Published time: July 18, 2014 23:30
Edited time: July 20, 2014 09:30
In this photo taken on August 5, 2011, US troops patrols Kandalay village following Taliban attacks. (AFP Photo / Romeo Gacad)

In this photo taken on August 5, 2011, US troops patrols Kandalay village following Taliban attacks. (AFP Photo / Romeo Gacad)

With the US concerned about protecting troops deployed to the Middle East, potentially within foreign armies, one neuroscience company is developing advanced brain-scanning technology that could detect just how trustworthy an individual is.

Dubbed “HandShake,” the new system is being developed by Virginia-based Veritas Scientific, and can track blood flow in the brain while analyzing electromagnetic signals to determine how likely someone is to harbor anti-American views – as well as the possibility that they would act on them.

According to Defense One, the system works like so: The military would place a special helmet onto an Iraqi or Afghan soldier and guide them through a variety of tests, one of which would be composed of image recognition. Some would depict key locations, faces of other people, or possibly bomb parts, but it would be vital to choose very specific images in order to limit potentially inaccurate readings.

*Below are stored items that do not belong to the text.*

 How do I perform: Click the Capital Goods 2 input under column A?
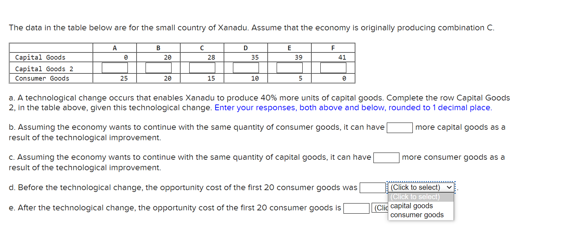[114, 68]
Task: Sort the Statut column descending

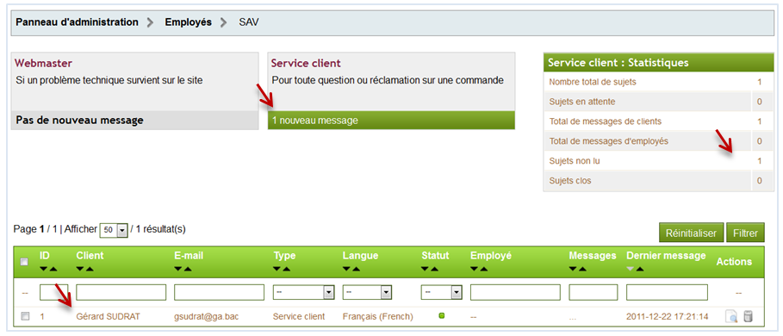Action: click(426, 269)
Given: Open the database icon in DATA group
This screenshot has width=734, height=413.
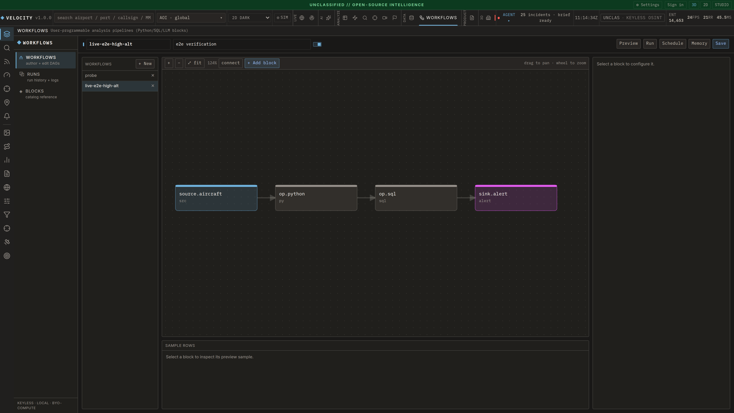Looking at the screenshot, I should pyautogui.click(x=411, y=18).
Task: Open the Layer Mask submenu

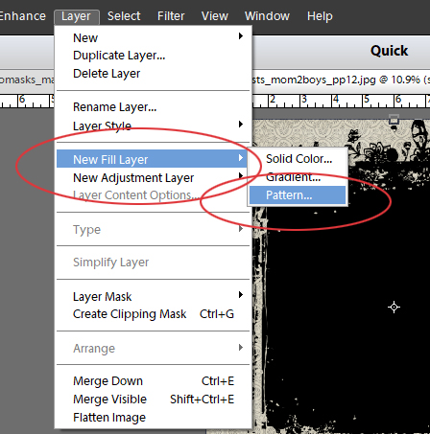Action: [153, 296]
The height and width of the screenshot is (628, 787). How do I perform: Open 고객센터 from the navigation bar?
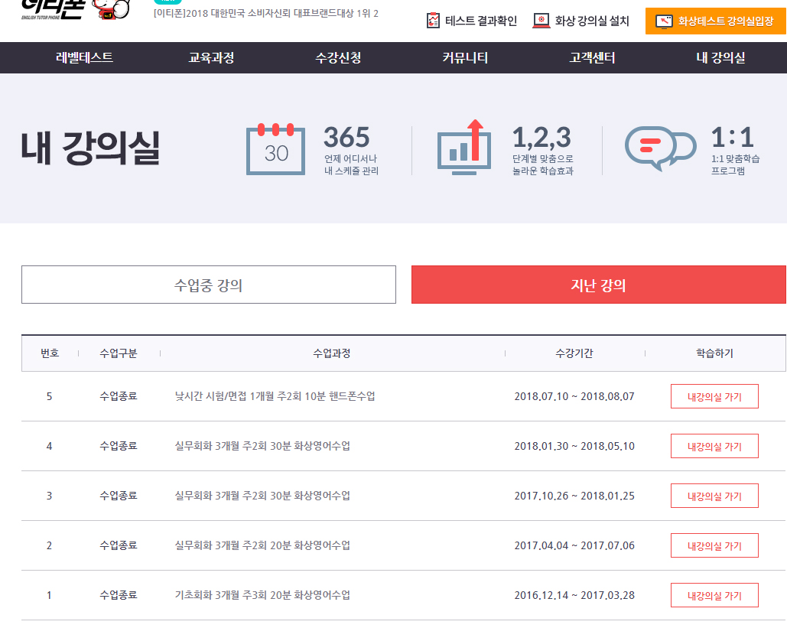pos(592,58)
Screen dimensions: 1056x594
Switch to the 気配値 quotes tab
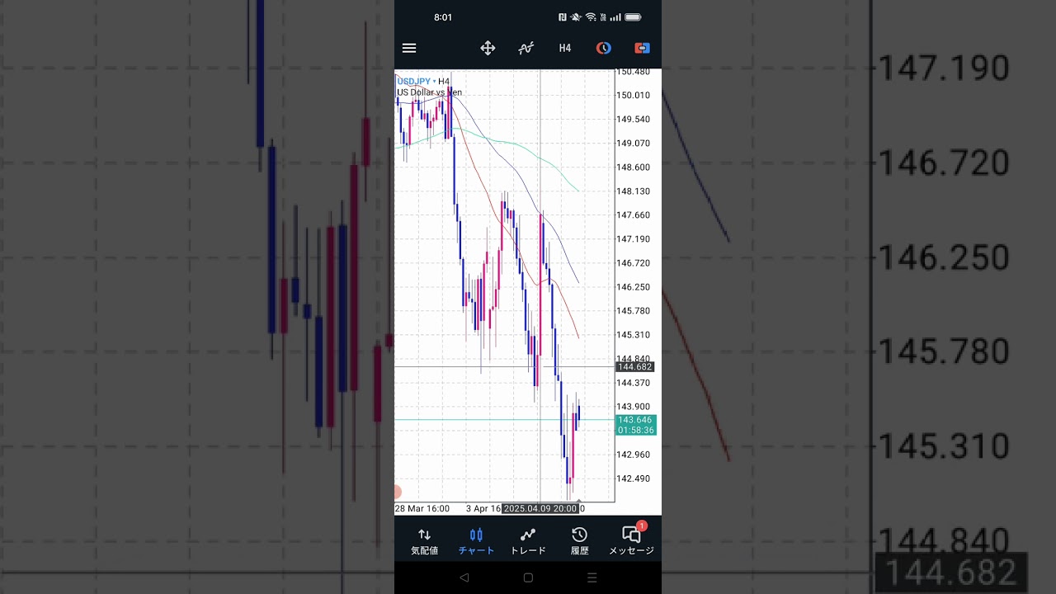tap(424, 541)
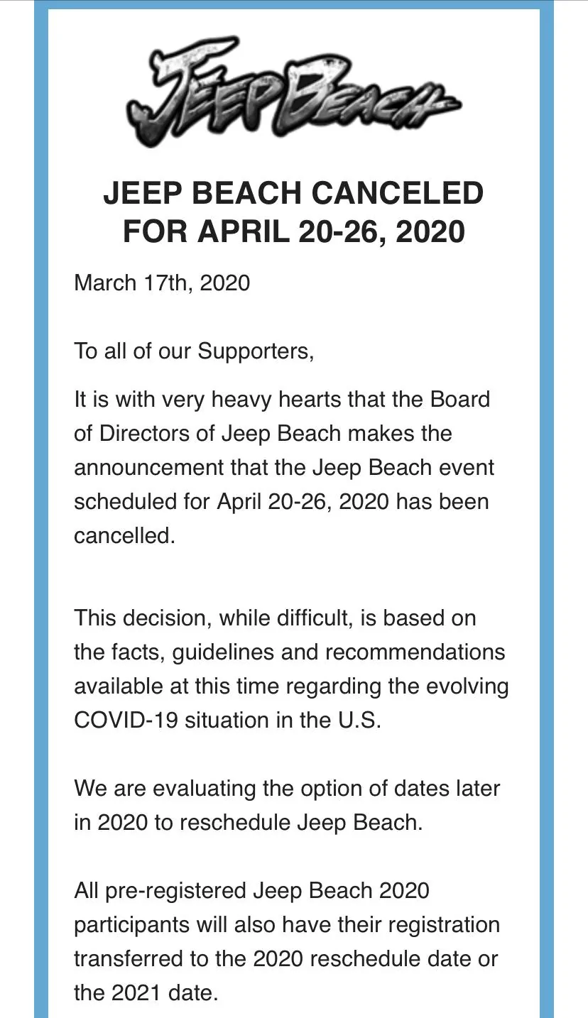
Task: Click the Jeep Beach logo
Action: (293, 92)
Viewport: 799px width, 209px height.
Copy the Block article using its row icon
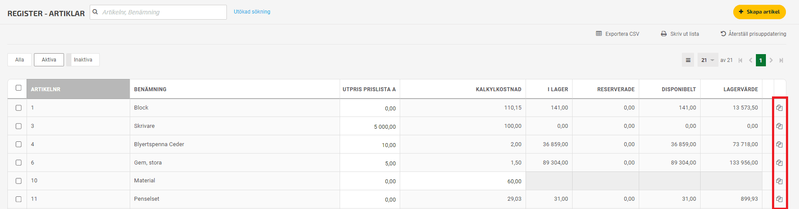tap(779, 108)
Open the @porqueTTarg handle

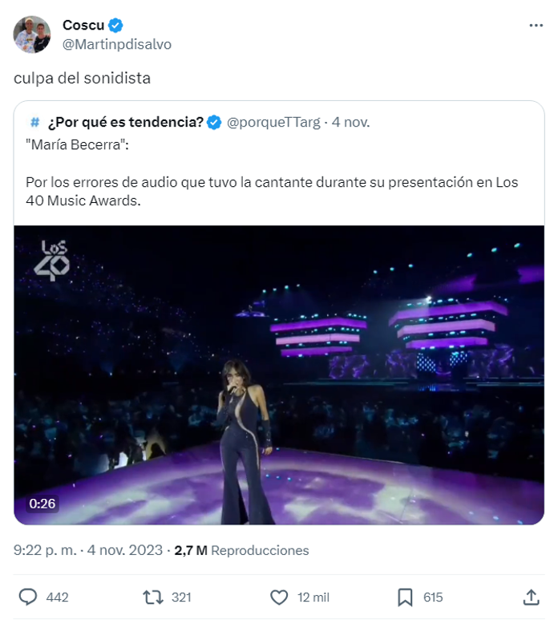(273, 122)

The key to the whole operation lies in the P300 response, which was described as a “200 to 500 microsecond hiccup” that occurs when you recognize a picture “of emotional significance.” Since this reaction takes place too quickly to be guarded against, the data can be especially helpful to those in the armed forces. All this information is fed through an algorithm called “Friend or Foe,” which can determine the likelihood that someone would act on traitorous instincts with an accuracy rate between 80 and 95 percent.

Reuters / Kim Kyung Hoon

Speaking with the Futurist magazine, Veritas Scientific founder Eric Elbot described some of the obstacles that went into designing HandShake. Simply showing someone an image of an improvised explosive device, for example, would not necessarily help in determining risk.

“But if I flash you a picture of a diagram that shows you how to build an IED, that would be a pretty strong indicator that you might be a foe,” he said. “You wouldn’t be studying how to make an IED if you were a friend.”

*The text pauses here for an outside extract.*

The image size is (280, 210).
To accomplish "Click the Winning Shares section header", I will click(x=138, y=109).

“Some of it is to relax the mind. The full nature of the interaction is about a balance between what the brain will or will not react to and then finding a pattern.”

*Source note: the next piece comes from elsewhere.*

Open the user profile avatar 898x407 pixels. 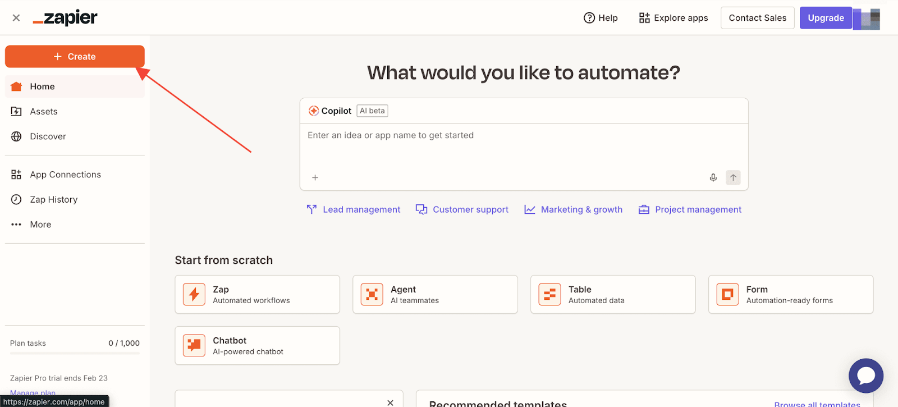click(867, 18)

Elbot added that the technology could even be adapted to analyze reactions to various sound and smells.

The HandShake enters headlines as the US military expresses concern over assisting security forces in Iraq due to the threat of insider attacks. A New York Times report earlier this week revealed the Pentagon’s belief that US advisers in Iraq are at risk from Sunni extremists who have infiltrated the army or pro-Iran Shiite soldiers. Insider attacks in Afghanistan have also risen over the last few years, with 61 NATO troops dying in 2012 as a result.

Still, employing technology like the HandShake won’t be easy or cheap. Elbot told Defense One that adapting the system for Iraq would cost $1.2 million over two months. Another $1.6 million would be needed for software and software, tests, and establishing the operation. Once set up, maintaining the whole thing would cost about $500,000 a month for each site it’s used.

“The US is engaged in a dangerous multi-fronted, contradiction-loaded, counter-intuitive game [in Iraq],” he added. “Our technology if it were fully tested would be up to this sort of advanced challenge. I can assure you that we would do the best to work under these time and battlefield conditions and that we can make a major difference in managing complex inputs and outcomes.”

This isn’t the only brain-scanning technology the Pentagon is interested in, however. Last year, a new undertaking by the Defense Advanced Research Projects Agency called for research into technology that would allow the military to scan the brains of puppies so that officials can identify which dogs would be most ideal to train for military operations.

“The objective of this effort is two-fold; first, to optimize the selection of ideal service dogs, both in operational military and therapy environments, and second, to use real-time neural feedback to optimize canine training, shortening training duration, reducing costs, and increasing learned responses.”